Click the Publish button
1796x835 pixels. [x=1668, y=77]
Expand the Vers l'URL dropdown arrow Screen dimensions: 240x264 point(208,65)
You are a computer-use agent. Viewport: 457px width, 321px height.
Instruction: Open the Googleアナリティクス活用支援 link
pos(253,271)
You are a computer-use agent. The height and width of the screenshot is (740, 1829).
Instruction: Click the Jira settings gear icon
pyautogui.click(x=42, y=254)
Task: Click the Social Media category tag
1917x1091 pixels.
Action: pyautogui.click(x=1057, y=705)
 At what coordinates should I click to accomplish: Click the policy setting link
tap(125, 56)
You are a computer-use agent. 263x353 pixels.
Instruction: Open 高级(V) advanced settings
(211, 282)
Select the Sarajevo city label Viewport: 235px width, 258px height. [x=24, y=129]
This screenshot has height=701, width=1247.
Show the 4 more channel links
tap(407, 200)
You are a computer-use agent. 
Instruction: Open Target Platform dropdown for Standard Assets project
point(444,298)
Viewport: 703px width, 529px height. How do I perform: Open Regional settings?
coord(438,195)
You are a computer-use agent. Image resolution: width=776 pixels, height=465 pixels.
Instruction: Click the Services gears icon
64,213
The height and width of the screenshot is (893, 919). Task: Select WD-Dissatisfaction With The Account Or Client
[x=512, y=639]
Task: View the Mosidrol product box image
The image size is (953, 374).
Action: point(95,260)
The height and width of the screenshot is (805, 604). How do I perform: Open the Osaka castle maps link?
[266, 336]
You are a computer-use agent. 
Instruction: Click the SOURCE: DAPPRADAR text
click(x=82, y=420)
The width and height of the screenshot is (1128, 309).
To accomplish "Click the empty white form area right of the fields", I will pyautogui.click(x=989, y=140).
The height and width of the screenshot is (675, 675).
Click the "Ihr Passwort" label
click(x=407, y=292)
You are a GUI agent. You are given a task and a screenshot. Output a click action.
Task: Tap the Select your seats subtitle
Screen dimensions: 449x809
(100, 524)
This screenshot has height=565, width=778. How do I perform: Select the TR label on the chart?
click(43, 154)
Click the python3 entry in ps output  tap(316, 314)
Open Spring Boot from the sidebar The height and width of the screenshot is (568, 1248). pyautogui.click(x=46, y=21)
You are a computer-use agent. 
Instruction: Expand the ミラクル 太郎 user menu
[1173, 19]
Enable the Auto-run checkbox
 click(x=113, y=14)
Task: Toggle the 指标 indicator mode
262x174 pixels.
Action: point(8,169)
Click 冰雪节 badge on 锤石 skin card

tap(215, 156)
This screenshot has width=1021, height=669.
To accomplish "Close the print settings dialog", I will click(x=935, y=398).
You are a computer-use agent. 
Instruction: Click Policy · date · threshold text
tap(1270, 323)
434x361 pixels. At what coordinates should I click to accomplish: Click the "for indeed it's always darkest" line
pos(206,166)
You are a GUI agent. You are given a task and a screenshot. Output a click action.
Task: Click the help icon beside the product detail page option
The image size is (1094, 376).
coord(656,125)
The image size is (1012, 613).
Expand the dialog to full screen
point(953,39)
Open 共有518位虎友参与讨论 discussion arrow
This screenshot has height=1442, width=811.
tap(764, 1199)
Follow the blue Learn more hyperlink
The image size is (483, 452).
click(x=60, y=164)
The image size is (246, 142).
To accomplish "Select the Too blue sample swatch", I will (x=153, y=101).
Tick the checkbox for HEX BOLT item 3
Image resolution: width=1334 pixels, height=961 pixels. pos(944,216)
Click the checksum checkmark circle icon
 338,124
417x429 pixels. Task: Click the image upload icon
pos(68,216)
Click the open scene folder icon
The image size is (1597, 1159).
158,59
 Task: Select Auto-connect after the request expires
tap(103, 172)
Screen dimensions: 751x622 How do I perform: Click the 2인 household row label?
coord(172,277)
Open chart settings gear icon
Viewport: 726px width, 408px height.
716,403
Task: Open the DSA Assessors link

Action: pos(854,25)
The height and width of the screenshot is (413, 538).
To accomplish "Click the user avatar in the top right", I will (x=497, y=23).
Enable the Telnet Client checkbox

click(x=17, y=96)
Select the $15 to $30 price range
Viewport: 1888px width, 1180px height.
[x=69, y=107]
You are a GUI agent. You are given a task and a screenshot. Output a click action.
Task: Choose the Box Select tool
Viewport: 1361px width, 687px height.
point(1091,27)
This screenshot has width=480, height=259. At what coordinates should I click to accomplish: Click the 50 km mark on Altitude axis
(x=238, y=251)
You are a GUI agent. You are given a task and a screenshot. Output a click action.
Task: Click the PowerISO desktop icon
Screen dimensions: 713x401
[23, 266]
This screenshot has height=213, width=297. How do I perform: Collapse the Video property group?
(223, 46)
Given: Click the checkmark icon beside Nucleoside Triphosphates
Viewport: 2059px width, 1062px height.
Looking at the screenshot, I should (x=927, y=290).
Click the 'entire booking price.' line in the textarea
+---+
Your task :: Write every record out again exactly.

Response to the task ::
Click the Publish button
1796x835 pixels. [x=1668, y=77]
Expand the Vers l'URL dropdown arrow Screen dimensions: 240x264 point(208,65)
You are a computer-use agent. Viewport: 457px width, 321px height.
Instruction: Open the Googleアナリティクス活用支援 link
pos(253,271)
You are a computer-use agent. The height and width of the screenshot is (740, 1829).
Instruction: Click the Jira settings gear icon
pyautogui.click(x=42, y=254)
Task: Click the Social Media category tag
1917x1091 pixels.
Action: pyautogui.click(x=1057, y=705)
 At what coordinates should I click to accomplish: Click the policy setting link
tap(125, 56)
You are a computer-use agent. 263x353 pixels.
Instruction: Open 高级(V) advanced settings
(211, 282)
Select the Sarajevo city label Viewport: 235px width, 258px height. [x=24, y=129]
This screenshot has height=701, width=1247.
Show the 4 more channel links
tap(407, 200)
You are a computer-use agent. 
Instruction: Open Target Platform dropdown for Standard Assets project
point(444,298)
Viewport: 703px width, 529px height. How do I perform: Open Regional settings?
coord(438,195)
You are a computer-use agent. Image resolution: width=776 pixels, height=465 pixels.
Instruction: Click the Services gears icon
64,213
The height and width of the screenshot is (893, 919). Task: Select WD-Dissatisfaction With The Account Or Client
[x=512, y=639]
Task: View the Mosidrol product box image
The image size is (953, 374).
Action: point(95,260)
The height and width of the screenshot is (805, 604). How do I perform: Open the Osaka castle maps link?
[266, 336]
You are a computer-use agent. 
Instruction: Click the SOURCE: DAPPRADAR text
click(x=82, y=420)
The width and height of the screenshot is (1128, 309).
To accomplish "Click the empty white form area right of the fields", I will pyautogui.click(x=989, y=140).
The height and width of the screenshot is (675, 675).
Click the "Ihr Passwort" label
click(x=407, y=292)
You are a GUI agent. You are given a task and a screenshot. Output a click action.
Task: Tap the Select your seats subtitle
Screen dimensions: 449x809
(100, 524)
This screenshot has height=565, width=778. How do I perform: Select the TR label on the chart?
click(43, 154)
Click the python3 entry in ps output  tap(316, 314)
Open Spring Boot from the sidebar The height and width of the screenshot is (568, 1248). pyautogui.click(x=46, y=21)
You are a computer-use agent. 
Instruction: Expand the ミラクル 太郎 user menu
[1173, 19]
Enable the Auto-run checkbox
 click(x=113, y=14)
Task: Toggle the 指标 indicator mode
262x174 pixels.
Action: point(8,169)
Click 冰雪节 badge on 锤石 skin card

tap(215, 156)
This screenshot has width=1021, height=669.
To accomplish "Close the print settings dialog", I will click(x=935, y=398).
You are a computer-use agent. 
Instruction: Click Policy · date · threshold text
tap(1270, 323)
434x361 pixels. At what coordinates should I click to accomplish: Click the "for indeed it's always darkest" line
pos(206,166)
You are a GUI agent. You are given a task and a screenshot. Output a click action.
Task: Click the help icon beside the product detail page option
The image size is (1094, 376).
coord(656,125)
The image size is (1012, 613).
Expand the dialog to full screen
point(953,39)
Open 共有518位虎友参与讨论 discussion arrow
This screenshot has height=1442, width=811.
tap(764, 1199)
Follow the blue Learn more hyperlink
The image size is (483, 452).
click(x=60, y=164)
The image size is (246, 142).
To accomplish "Select the Too blue sample swatch", I will (x=153, y=101).
Tick the checkbox for HEX BOLT item 3
Image resolution: width=1334 pixels, height=961 pixels. pos(944,216)
Click the checksum checkmark circle icon
 338,124
417x429 pixels. Task: Click the image upload icon
pos(68,216)
Click the open scene folder icon
The image size is (1597, 1159).
158,59
 Task: Select Auto-connect after the request expires
tap(103, 172)
Screen dimensions: 751x622 How do I perform: Click the 2인 household row label?
coord(172,277)
Open chart settings gear icon
Viewport: 726px width, 408px height.
716,403
Task: Open the DSA Assessors link

Action: pos(854,25)
The height and width of the screenshot is (413, 538).
To accomplish "Click the user avatar in the top right", I will (x=497, y=23).
Enable the Telnet Client checkbox

click(x=17, y=96)
Select the $15 to $30 price range
Viewport: 1888px width, 1180px height.
[x=69, y=107]
You are a GUI agent. You are given a task and a screenshot. Output a click action.
Task: Choose the Box Select tool
Viewport: 1361px width, 687px height.
point(1091,27)
This screenshot has width=480, height=259. At what coordinates should I click to accomplish: Click the 50 km mark on Altitude axis
(x=238, y=251)
You are a GUI agent. You are given a task and a screenshot. Output a click action.
Task: Click the PowerISO desktop icon
Screen dimensions: 713x401
[23, 266]
This screenshot has height=213, width=297. How do I perform: Collapse the Video property group?
(223, 46)
Given: Click the checkmark icon beside Nucleoside Triphosphates
Viewport: 2059px width, 1062px height.
Looking at the screenshot, I should (x=927, y=290).
Click the 'entire booking price.' line in the textarea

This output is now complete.